From high-tech gels and foams to tried-and-tested home remedies, how do you make sure your oven stays spick and span? And how often is necessary to keep your oven in top condition?
We’re gearing up to testing oven cleaners again. So we’re wondering how often you clean your ovens and if you have any top tips on what you use and find works well?
We’re also keen to hear about any home remedy tricks you use – such as soda crystals or bicarbonate of soda.
Oven cleaning confession time
The first ovens I ever came into real contact with (as in, I actually attempted, occasionally, to cook things in them) were when I was a student. I have to say it didn’t cross my mind that they should – or could – be cleaned.
Renting rooms in flats later on, it did start to dawn on me that the inside of the oven wasn’t improving over time.
Then it came to the first oven I owned.
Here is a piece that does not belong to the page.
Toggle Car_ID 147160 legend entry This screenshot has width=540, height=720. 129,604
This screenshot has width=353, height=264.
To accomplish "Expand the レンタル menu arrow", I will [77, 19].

Our relationship blossomed after I discovered that what I’d dimly thought was the oven function was actually the grill. To be fair, the markings had long since rubbed off the dial.
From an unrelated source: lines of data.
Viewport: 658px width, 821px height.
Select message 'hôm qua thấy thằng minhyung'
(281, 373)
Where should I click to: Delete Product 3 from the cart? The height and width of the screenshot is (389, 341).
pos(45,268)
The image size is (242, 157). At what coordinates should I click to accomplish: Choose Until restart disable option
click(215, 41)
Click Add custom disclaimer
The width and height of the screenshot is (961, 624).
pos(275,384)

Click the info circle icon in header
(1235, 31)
Then it came to cleaning it. I honestly forget what product I used, but hours of chasing brown foam around the interior of its crusted cave of an interior didn’t seem to result in much improvement.
Grime and bear it
Nowadays, I’ve realised that prevention is far better than cure – so I try to stop food getting onto the oven in the first place. The oven’s not new enough to have a pyrolytic lining that can burn encrusted food off, so a bit of scrubbing and cajoling is still in order if I do spill something.
I hate the thought of chucking out things before they’re finished, so I’m still working through my ‘legacy’ oven cleaner, before promptly switching to a Which? Best Buy. Although now I think about the next clean, perhaps I should ditch the old one right now.
There must be better ways of doing this, and I feel sure you’ll know them. So please tell us what you use and how often you use it – you may influence what we end up testing.